L'obiettivo dei sempre piu' numerosi avvocati che concentrano la propria
attivita' professionale nella «difesa» di scimmie, elefanti, pesci o volatili,
e' ambizioso. Non tanto, o non solo, combattere gli episodi di crudelta' e
maltrattamenti nei confronti degli animali ma, soprattutto, sovvertire il
principio secondo cui un animale e' da intendersi esclusivamemte come proprieta'
di qualche essere umano o istituzione, facendone invece veri e propri soggetti
di diritto. Insomma, la notizia, riportata dall'Herald Tribune in prima
pagina, non e' una di quelle da archiviare fra le «curiosita' d'oltreoceano».
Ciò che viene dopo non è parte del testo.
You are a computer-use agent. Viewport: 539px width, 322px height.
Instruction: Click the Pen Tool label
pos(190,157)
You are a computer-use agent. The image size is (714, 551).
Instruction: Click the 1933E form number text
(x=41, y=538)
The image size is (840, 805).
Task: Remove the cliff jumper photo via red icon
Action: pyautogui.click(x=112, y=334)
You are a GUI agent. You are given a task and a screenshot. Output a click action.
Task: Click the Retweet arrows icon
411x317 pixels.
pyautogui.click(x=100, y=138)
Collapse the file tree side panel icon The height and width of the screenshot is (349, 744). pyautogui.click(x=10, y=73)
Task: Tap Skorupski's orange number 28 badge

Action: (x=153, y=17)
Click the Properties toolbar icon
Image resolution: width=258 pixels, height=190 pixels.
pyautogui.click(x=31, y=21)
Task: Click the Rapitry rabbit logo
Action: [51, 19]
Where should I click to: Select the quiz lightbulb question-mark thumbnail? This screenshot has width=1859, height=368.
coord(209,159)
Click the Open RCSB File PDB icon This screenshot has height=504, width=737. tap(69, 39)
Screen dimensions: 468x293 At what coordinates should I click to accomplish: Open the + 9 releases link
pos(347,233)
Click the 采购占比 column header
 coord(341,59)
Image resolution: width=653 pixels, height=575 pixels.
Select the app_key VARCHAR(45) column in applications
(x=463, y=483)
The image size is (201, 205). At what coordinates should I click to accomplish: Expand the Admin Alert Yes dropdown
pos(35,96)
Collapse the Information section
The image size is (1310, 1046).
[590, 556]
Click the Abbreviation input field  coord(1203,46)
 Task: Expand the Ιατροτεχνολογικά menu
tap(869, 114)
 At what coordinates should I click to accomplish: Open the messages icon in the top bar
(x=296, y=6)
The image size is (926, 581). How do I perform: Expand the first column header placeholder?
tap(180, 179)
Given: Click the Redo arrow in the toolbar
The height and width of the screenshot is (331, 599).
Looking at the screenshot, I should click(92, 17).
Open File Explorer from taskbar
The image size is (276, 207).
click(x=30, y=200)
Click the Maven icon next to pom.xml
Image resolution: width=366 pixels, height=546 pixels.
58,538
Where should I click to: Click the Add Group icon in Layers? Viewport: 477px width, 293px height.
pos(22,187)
Fare l'avvocato degli animali e' un modo di esercitare la professione redditizio
e qualificato. E adesso universita' importanti, scuole di diritto del calibro di
Harvard e Georgetown annunciano per il prossimo anno accademico corsi di «animal
law», letteralmente giurisprudenza animale. Una importante legittimazione per
questa «nuova branca del diritto», come l'ha definita Joyce Tischler,
direttore dell'organizzazione legale in difesa degli animali. Il cui spirito e'
ben illustrato da Steven Wise, il legale del delfino Rainbow al quale Harvard ha
affidato le lezioni: «La nostra - dichiarava al Tribune - e' una
strategia a lungo termine, volta a dimostrare che un animale non e' "una
cosa da usare" per gli uomini». Ma un «sentient being», e cioe' un
essere sensibile.
Forti di questo convincimento, i
legali-animalisti vincono cause milionarie, si battono a tutela degli elefanti
usati dai circhi, garantiscono agli scimpanze' degli zoo condizioni di vita
soddisfacenti, lottano contro l'abbattimento dei cani che hanno morso qualcuno.
I detrattori ci scherzano sopra: «Ma allora anche i batteri hanno diritti?»,
si chiedeva il professor Richard Epstein da Chicago. Beh, pare di sì. E di
sicuro ne hanno gli uccelli, se e' vero che la Corte suprema della Pennsylvania
ha accettato il ricorso presentato da alcuni avvocati contro l'annuale gara di
tiro al piccione di Hegins. Un altro esempio della nuova considerazione di cui
godono gli animali nelle aule di giustizia americane arriva dal Massachusetts,
dove il solito Wise (in inglese il suo cognome significa «saggio») ha fatto
risarcire i padroni di 7 pecore uccise dai cani dei vicini di casa, non solo per
il valore di mercato ma anche per i danni che derivavano dall'aver perso la
compagnia.
E in Italia? Siamo lontani da una «sensibilita'»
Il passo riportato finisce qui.